篠崎が持ってきたのは皮のベルトと、金具のついた刀袋だった。

「試着?」

それらを突然手渡された禅一は戸惑う。

「いらっしゃい。その刀を禅にやるから、装着用ベルトを作れって言われてね…… とりあえずフェイクレザーで試作品を作ってみたんだ」

篠崎の後ろからヨタヨタとした足取りで和泉が出てくる。


「へ?やるって?この懐剣を?」

「まずは試着!はい!脱ぐ!」

疑問符だらけの禅一だが、篠崎に無理やりパーカーのフードを引っ張られる。

「ちょ、自分で脱ぐから!下から引っ張るな!」

「お、無駄にでかいから低身長ディスっちゃう系?」

「違う!アーシャを落とす!」

そんな揉め事をしつつ、アーシャを下ろして、禅一は用意されたベルトを身につける。


「そうそう、先に腰のベルトを巻いて、輪っかに体を通す感じ。それで上と下を繋いで……ここに刀をつける」

「持ち手が下なのか?」

「とりあえず、ね。袋ごと鞘をがっちり固定したから、使う時には刀身だけを引き抜いて。不都合があったら、少しづつ改善していくから。

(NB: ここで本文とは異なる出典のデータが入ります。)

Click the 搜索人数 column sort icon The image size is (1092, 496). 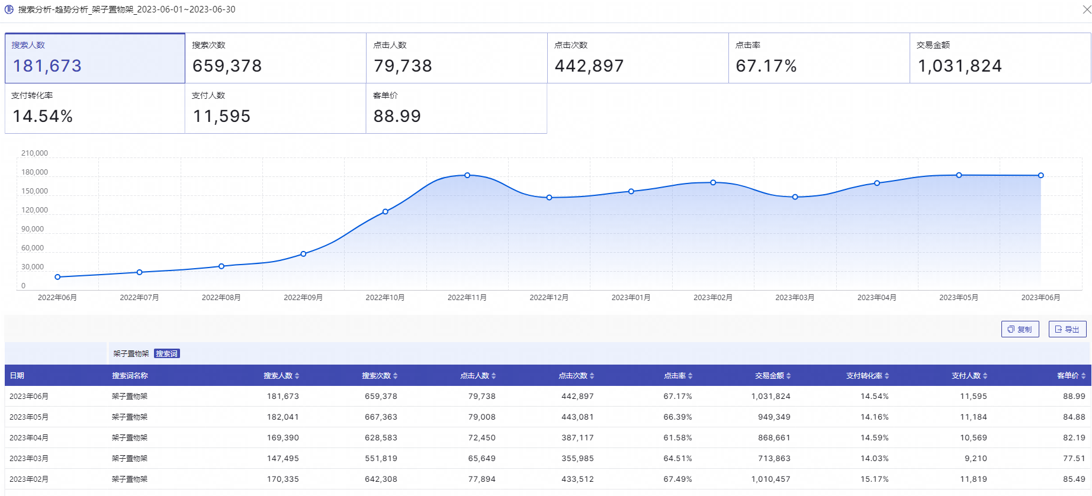coord(297,376)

普段人形の服メインで作ってるから使用感とかを上手く想像できなくて」

和泉に指導されつつ、刀を身につける禅一を、監督でもするように偉そうに篠崎が腕組みで見ている。


刀自体がそんなに大きくないのと、左脇腹に沿うような形なので、パーカーを着ると懐剣の存在は、ほぼわからない。

「うん。ま、良い感じに出来たな。褒めて遣わす」

恐らくこの装具に関しては何もしていないであろう篠崎が、上司のような顔で和泉の肩を叩く。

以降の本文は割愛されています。